Nu lette Grietje op haar diëet en leefwijze: ze wou dagelijks precies om één uur eten, en werkte 's morgens snel achtereen door om op die tijd klaar te zijn. Haar man, de knecht en haar schoonvader, die mee-at als hij op land van Jan had geholpen, dreef zij aan om dan thuis te wezen.
Haar maagpijn ging tijdelijk over, kwam weer terug.... Toen Grietje voor de tweede maal ervoor naar Den Burg ging was de oude dokter weer thuis. Hij schreef haar een drankje voor, waarbij zij geen baat vond.
En Grietje bleef telkens haar maag voelen. Dan at zij een paar dagen weinig, soms een dag niets, hopend dat het dan morgen heelemaal over zou zijn.
Dat najaar begon zij snel te vermageren. Haar fijn gezichtje, zoo in evenredigheid met haar tengere kleine gestalte, leek grooter, nu door het invallen van de wangen de neus naar voren scheen te zijn gekomen, en de oogen donkeromkringd in beenige holten lagen. Zij was aantrekkelijk-mooi geweest door haar blank-blozende tint, nu werd zij geel-flets. ‘Wat wordt dát sképsel mager’, zei Bet op een keer tegen Anne Imme.
Haar werk deed Grietje nu in een vroegere Zondagsche japon, waarvan de garneering, toen die eenmaal aan 't losraken was, snel afbrokkelde, terwijl de stof doorgesleten plekken vertoonde, winkelhaken kreeg en inscheuringen. Zwarte randjes had zij aan haar ooren en onderaan haar hals; in haar blond haar zaten verwarde knoopen die zij niet uitkamde.

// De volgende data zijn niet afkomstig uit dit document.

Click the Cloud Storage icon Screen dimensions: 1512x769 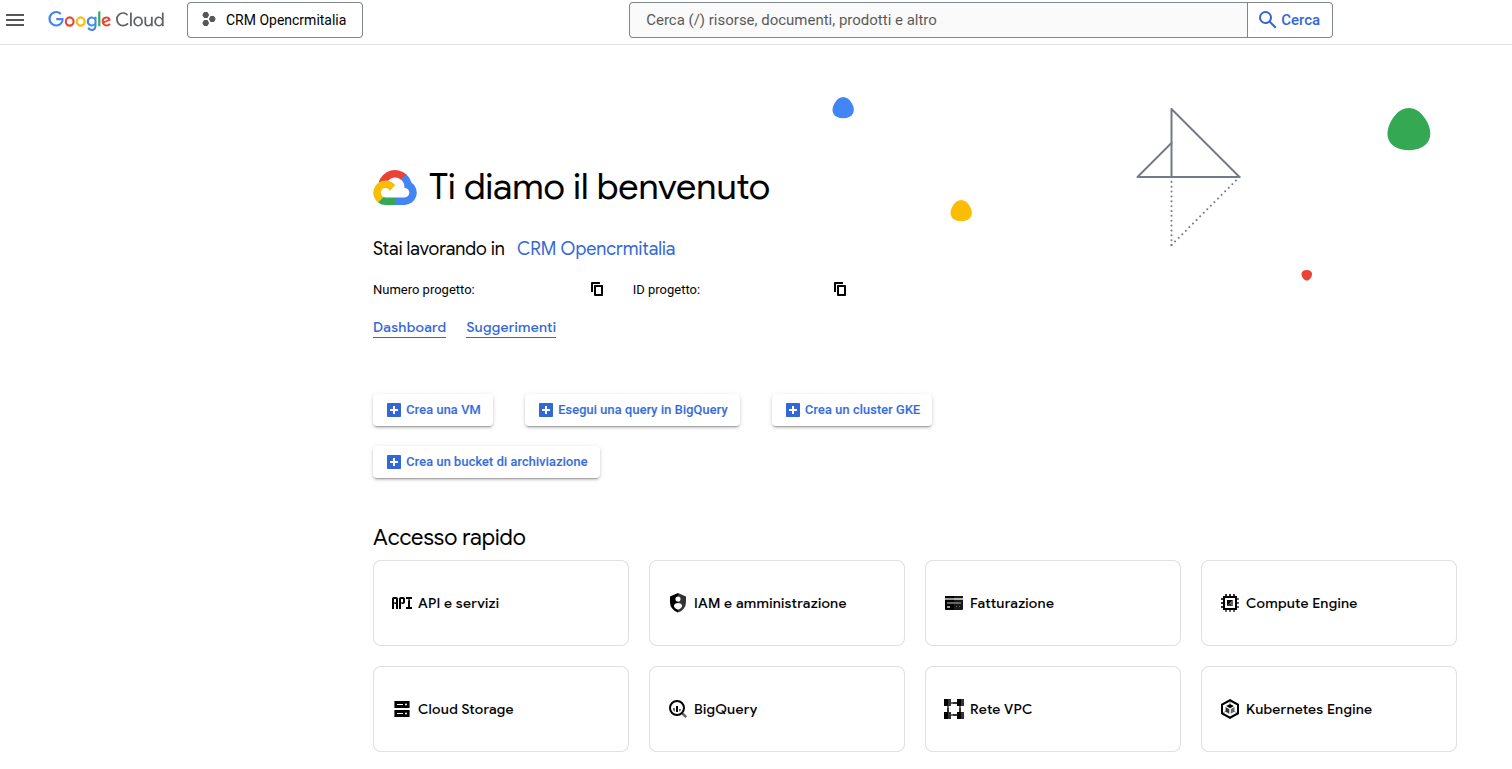pos(401,709)
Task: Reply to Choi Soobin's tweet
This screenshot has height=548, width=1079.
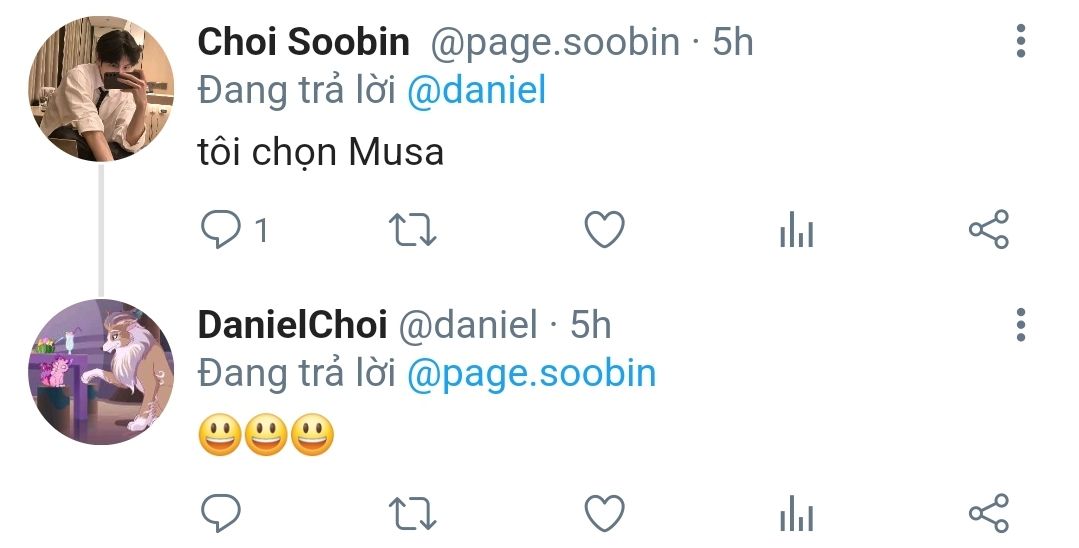Action: [x=218, y=231]
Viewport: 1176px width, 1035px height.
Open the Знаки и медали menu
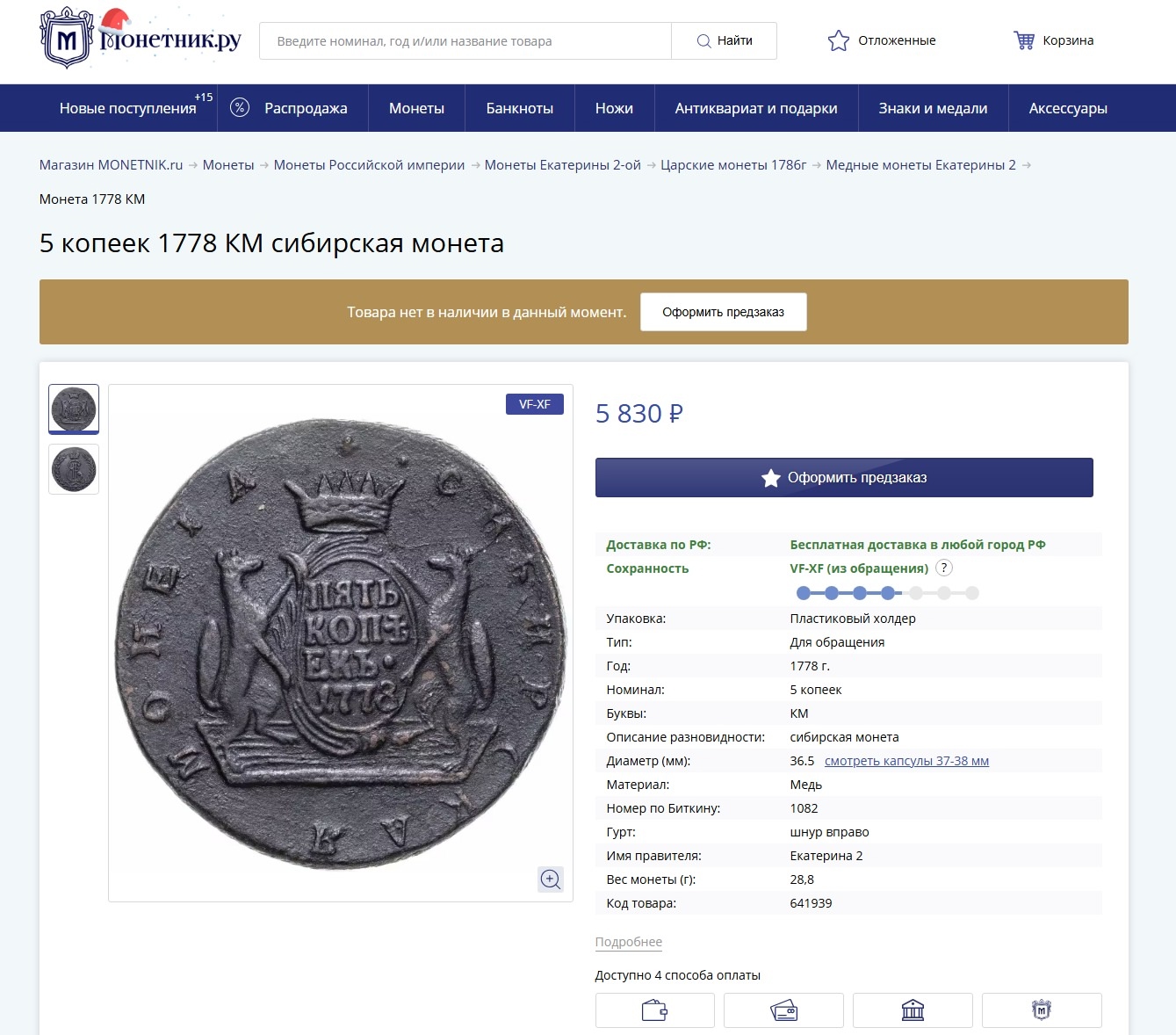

Grietje begon aan slapeloosheid te lijden. 's Avonds in bed probeerde zij door een of ander middeltje in slaap te komen: voortdurend tellen of onbeweeglijk stil liggen. Het lukte niet, en later in de nacht begon zij hard te huilen. Of zij ging de bedstee uit en liep de kamer op en neer, roepend tegen Jan: ‘ik maak m'n eige van kant’. Dan deed zij de volgende ochtend zoo goed als niets, ging 's middags naar bed, en raakte voor een uurtje in slaap.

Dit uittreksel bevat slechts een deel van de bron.